- _Given request_
List every row below that contains the string "model", copying each one in full. Only matches with the same capitalization count.

- _Data on locating visible targets_
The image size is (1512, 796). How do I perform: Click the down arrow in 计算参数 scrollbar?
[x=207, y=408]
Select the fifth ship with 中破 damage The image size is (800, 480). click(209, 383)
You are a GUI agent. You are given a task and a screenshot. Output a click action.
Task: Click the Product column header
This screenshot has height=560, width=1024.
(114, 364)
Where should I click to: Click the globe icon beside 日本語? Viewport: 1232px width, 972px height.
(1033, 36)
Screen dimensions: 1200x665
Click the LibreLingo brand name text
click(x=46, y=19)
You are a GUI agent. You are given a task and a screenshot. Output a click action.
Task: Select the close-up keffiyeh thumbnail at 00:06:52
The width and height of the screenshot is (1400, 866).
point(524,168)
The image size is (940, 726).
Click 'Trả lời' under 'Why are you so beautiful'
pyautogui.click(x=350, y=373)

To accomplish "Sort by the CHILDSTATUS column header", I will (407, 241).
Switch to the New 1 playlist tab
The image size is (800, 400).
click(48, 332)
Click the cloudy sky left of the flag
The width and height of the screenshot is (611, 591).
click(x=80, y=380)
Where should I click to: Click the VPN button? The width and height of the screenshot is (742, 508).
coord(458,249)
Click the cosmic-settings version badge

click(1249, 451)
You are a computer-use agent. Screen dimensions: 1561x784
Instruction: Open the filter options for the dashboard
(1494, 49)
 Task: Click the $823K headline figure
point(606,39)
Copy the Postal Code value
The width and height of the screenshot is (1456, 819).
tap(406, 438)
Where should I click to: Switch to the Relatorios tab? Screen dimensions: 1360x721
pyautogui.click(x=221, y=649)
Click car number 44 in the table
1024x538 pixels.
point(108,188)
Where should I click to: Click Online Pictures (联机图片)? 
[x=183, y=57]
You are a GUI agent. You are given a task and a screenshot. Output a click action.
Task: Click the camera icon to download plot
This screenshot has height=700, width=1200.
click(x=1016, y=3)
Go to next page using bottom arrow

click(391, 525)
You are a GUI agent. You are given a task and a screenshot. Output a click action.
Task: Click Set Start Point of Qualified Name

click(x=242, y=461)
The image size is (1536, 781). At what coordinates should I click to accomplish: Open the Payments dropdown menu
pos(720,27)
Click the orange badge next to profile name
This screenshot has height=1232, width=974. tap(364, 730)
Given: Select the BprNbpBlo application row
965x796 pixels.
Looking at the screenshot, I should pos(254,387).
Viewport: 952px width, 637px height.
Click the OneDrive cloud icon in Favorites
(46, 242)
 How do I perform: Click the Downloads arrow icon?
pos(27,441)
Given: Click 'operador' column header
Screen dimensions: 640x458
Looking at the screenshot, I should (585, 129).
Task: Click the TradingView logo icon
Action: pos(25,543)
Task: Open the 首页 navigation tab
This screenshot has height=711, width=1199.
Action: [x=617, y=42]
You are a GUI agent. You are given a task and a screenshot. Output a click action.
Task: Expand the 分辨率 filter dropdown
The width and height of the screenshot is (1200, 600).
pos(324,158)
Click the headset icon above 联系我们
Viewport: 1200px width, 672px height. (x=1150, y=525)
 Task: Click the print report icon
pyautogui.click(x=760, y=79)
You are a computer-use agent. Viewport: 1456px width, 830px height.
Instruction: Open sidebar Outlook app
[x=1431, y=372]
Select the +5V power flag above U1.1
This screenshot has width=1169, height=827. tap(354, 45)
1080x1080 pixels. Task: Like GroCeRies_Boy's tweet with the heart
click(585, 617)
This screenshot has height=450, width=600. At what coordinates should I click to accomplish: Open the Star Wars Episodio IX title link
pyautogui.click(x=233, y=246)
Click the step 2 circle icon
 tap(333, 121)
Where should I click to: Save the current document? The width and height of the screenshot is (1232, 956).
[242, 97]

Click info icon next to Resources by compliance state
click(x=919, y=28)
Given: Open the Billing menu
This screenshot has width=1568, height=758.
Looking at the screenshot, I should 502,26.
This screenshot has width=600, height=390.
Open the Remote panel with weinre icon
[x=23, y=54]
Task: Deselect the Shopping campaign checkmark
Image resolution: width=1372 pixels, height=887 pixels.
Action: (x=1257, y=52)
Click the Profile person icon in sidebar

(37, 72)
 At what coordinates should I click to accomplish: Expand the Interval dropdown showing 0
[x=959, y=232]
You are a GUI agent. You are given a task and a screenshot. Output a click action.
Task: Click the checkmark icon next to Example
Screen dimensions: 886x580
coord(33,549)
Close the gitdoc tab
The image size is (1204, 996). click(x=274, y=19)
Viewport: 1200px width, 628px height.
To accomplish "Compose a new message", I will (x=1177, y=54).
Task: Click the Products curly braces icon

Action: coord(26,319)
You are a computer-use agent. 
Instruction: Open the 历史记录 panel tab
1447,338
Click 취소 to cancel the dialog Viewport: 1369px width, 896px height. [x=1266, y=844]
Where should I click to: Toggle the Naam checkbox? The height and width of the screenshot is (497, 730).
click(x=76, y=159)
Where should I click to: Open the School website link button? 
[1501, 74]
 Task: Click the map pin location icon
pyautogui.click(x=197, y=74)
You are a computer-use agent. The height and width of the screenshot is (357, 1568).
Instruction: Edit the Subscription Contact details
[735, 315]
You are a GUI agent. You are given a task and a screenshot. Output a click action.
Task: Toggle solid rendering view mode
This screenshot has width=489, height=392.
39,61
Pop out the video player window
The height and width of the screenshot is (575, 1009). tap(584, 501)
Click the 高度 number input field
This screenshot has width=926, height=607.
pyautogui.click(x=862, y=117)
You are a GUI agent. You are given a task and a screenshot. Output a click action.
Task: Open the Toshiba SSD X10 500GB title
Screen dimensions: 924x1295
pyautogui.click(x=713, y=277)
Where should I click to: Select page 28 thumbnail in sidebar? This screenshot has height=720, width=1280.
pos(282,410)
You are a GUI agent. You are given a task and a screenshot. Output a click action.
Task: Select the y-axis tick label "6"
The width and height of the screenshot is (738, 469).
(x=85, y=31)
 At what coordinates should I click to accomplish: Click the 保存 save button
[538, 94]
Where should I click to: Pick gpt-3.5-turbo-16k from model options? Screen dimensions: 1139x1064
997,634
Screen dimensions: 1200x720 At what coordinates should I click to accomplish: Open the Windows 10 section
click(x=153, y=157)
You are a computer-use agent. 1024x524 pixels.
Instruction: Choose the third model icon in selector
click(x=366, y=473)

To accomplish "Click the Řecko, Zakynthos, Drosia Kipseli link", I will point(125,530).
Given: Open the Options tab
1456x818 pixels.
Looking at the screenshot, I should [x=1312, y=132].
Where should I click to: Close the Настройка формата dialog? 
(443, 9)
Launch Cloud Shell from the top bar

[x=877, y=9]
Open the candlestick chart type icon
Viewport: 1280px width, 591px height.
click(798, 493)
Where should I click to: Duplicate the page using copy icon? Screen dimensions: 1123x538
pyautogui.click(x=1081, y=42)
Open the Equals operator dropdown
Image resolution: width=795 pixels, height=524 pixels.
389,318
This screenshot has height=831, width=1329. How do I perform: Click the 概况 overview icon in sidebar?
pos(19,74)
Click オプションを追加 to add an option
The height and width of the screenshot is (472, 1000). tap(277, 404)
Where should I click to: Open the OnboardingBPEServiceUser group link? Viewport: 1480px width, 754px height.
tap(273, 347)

- _Answer for the task_
Where should I click to: Pick gpt-3.5-turbo-16k from model options? Screen dimensions: 1139x1064
Instruction: Choose the third model icon in selector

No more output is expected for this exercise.